> Problem to solve
Lines from the one containing "Click the Terminal tooltip label" through the end of the listing are what is wanted, given again exactly with both ends included and pictures left out.

> Data excerpts
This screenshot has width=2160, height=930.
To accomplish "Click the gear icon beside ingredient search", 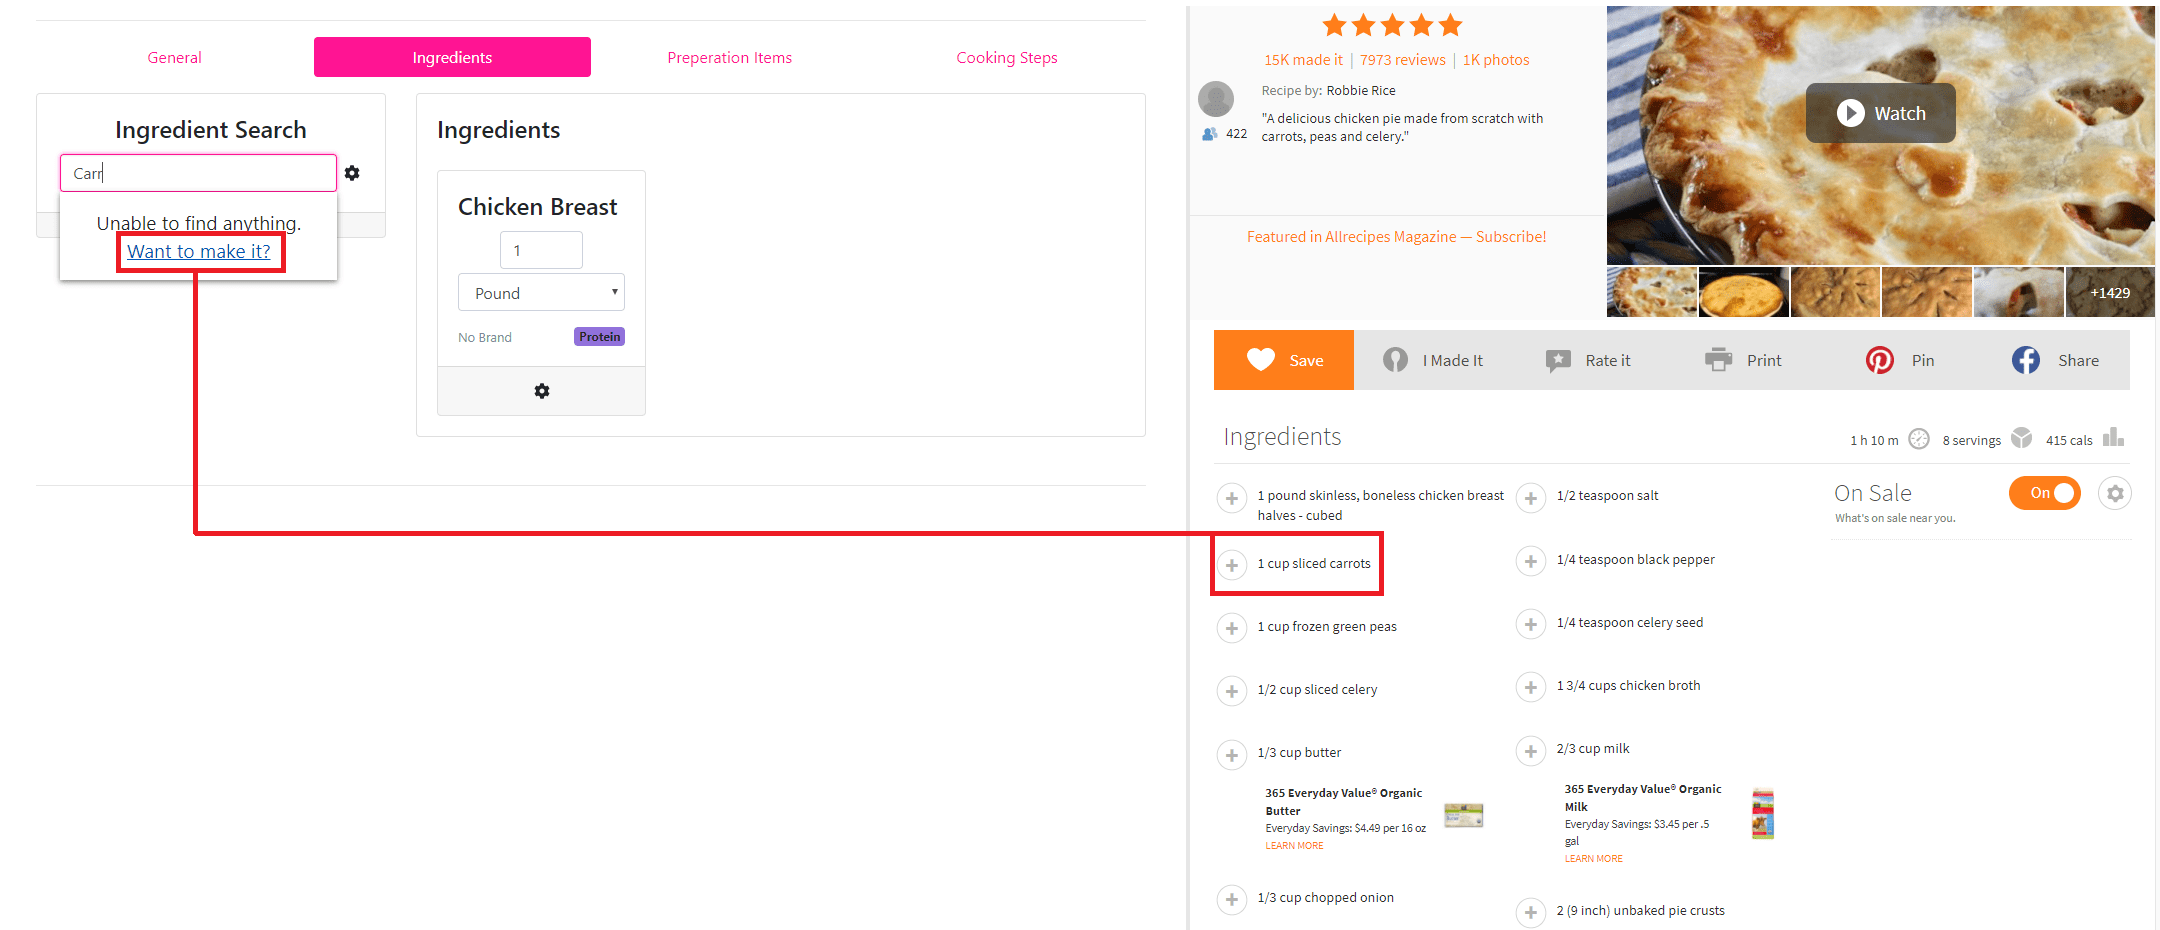I will pos(352,173).
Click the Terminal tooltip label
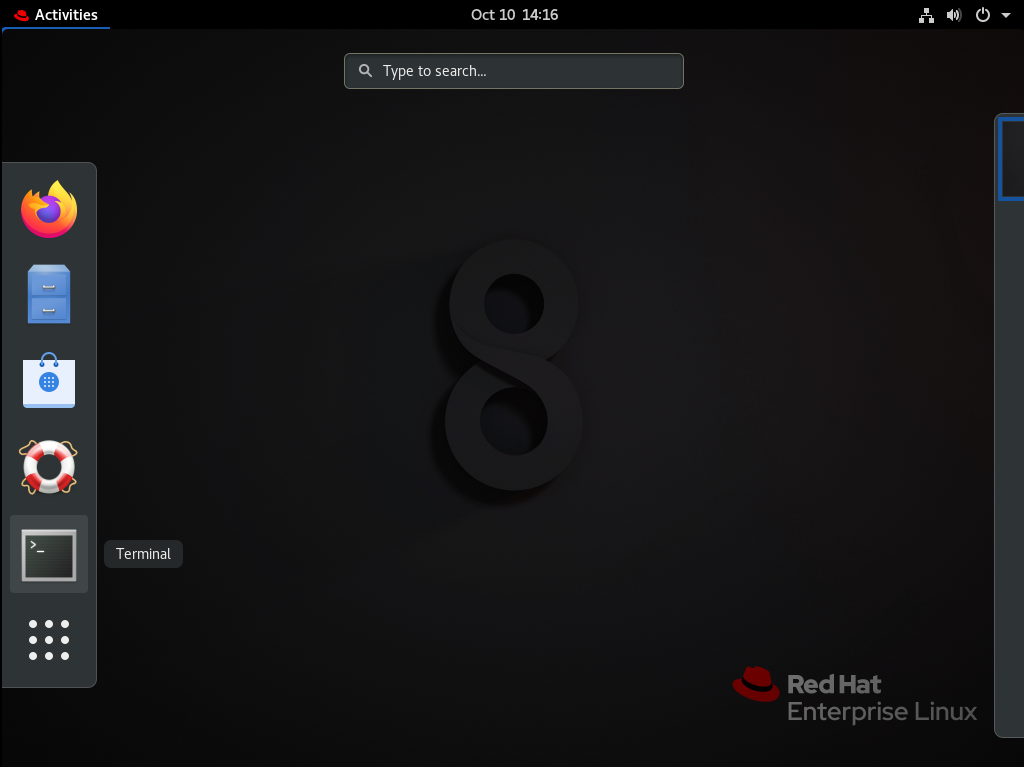This screenshot has height=767, width=1024. [143, 554]
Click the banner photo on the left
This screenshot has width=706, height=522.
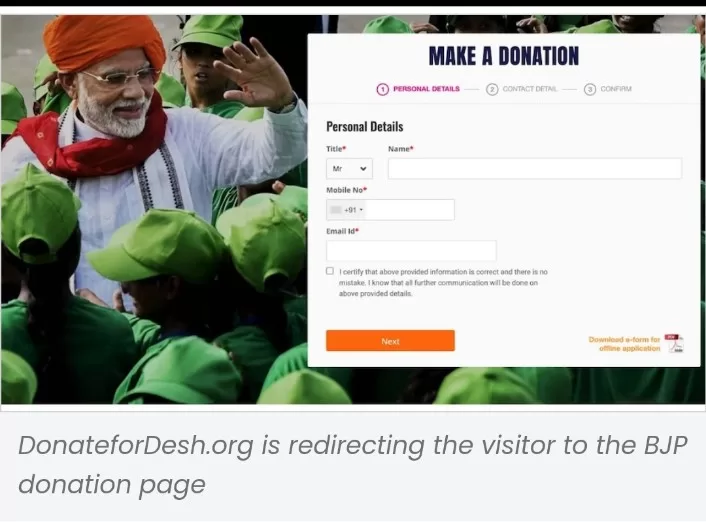pyautogui.click(x=154, y=209)
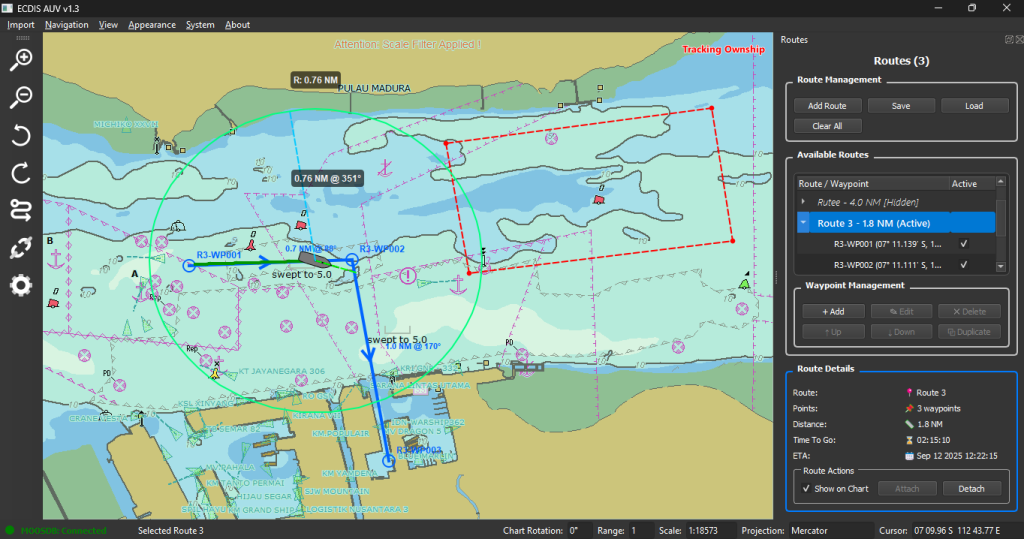Uncheck the Show on Chart checkbox
The image size is (1024, 539).
pyautogui.click(x=807, y=488)
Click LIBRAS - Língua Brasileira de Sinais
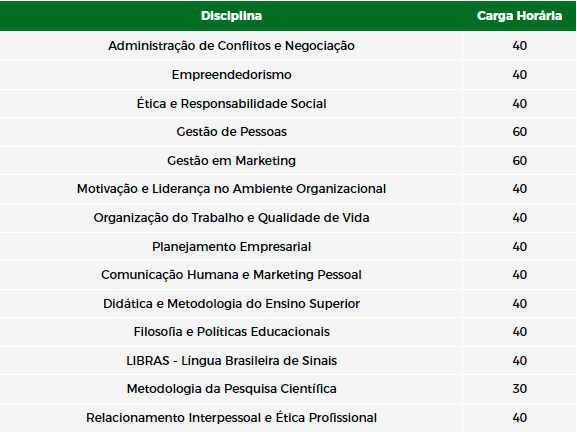This screenshot has height=432, width=577. tap(231, 361)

> Response box
Click the Terminal tooltip label
This screenshot has height=767, width=1024. [143, 554]
Click the banner photo on the left
This screenshot has width=706, height=522.
pyautogui.click(x=154, y=209)
Uncheck the Show on Chart checkbox
The image size is (1024, 539).
pyautogui.click(x=807, y=488)
Click LIBRAS - Língua Brasileira de Sinais
This screenshot has height=432, width=577. tap(231, 361)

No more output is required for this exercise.